__INSTRUCTIONS FOR THE TASK__: Wherever an image appears in the records, exclude it, and reproduce everything else exactly.

--- GIVEN INFORMATION ---

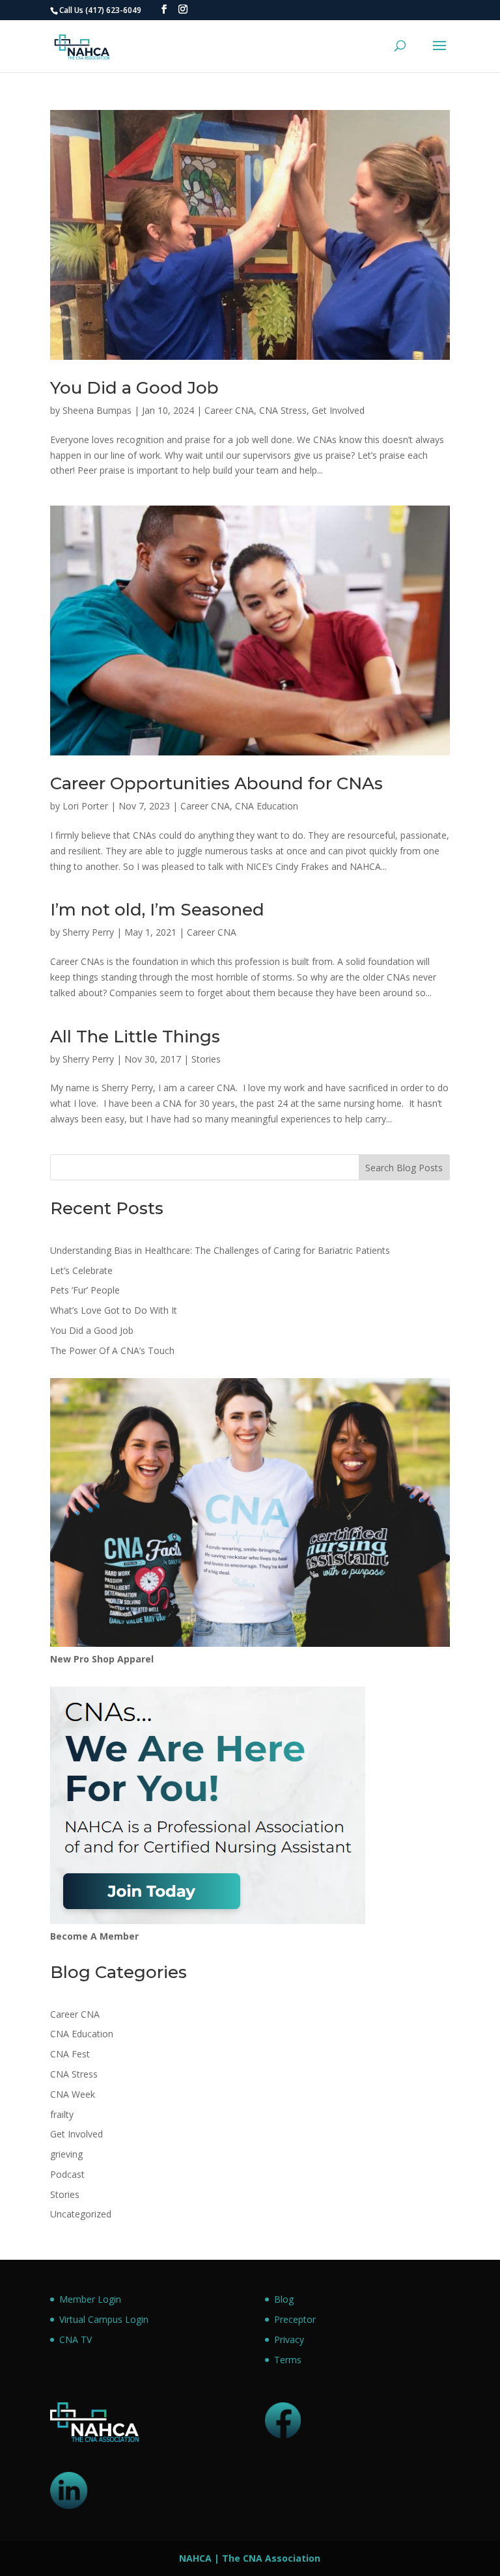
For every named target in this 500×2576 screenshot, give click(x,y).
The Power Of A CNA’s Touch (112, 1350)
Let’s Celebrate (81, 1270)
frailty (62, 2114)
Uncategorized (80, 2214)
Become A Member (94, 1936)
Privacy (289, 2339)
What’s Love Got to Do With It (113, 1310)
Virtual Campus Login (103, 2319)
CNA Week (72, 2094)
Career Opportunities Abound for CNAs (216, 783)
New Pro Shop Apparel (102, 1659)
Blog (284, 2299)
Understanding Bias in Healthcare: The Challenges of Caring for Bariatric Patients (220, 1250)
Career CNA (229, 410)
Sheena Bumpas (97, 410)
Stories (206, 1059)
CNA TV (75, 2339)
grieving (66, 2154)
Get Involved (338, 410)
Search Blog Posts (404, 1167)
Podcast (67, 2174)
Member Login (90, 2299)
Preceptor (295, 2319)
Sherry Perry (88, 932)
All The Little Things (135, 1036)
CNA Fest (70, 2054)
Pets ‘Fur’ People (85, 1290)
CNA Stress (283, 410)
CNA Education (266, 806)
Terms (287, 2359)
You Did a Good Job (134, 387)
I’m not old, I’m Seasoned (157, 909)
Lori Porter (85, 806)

---

__EXERCISE SOLUTION__:
For every named target in this 500×2576 screenshot, give click(x,y).
The Power Of A CNA’s Touch (112, 1350)
Let’s Celebrate (81, 1270)
frailty (62, 2114)
Uncategorized (80, 2214)
Become A Member (94, 1936)
Privacy (289, 2339)
What’s Love Got to Do With It (113, 1310)
Virtual Campus Login (103, 2319)
CNA Week (72, 2094)
Career Opportunities Abound for CNAs (216, 783)
New Pro Shop Apparel (102, 1659)
Blog (284, 2299)
Understanding Bias in Healthcare: The Challenges of Caring for Bariatric Patients (220, 1250)
Career CNA (229, 410)
Sheena Bumpas (97, 410)
Stories (206, 1059)
CNA TV (75, 2339)
grieving (66, 2154)
Get Involved (338, 410)
Search Blog Posts (404, 1167)
Podcast (67, 2174)
Member Login (90, 2299)
Preceptor (295, 2319)
Sherry Perry (88, 932)
All The Little Things (135, 1036)
CNA Fest (70, 2054)
Pets ‘Fur’ People (85, 1290)
CNA Stress (283, 410)
CNA Education (266, 806)
Terms (287, 2359)
You Did a Good Job (134, 387)
I’m not old, I’m Seasoned (157, 909)
Lori Porter (85, 806)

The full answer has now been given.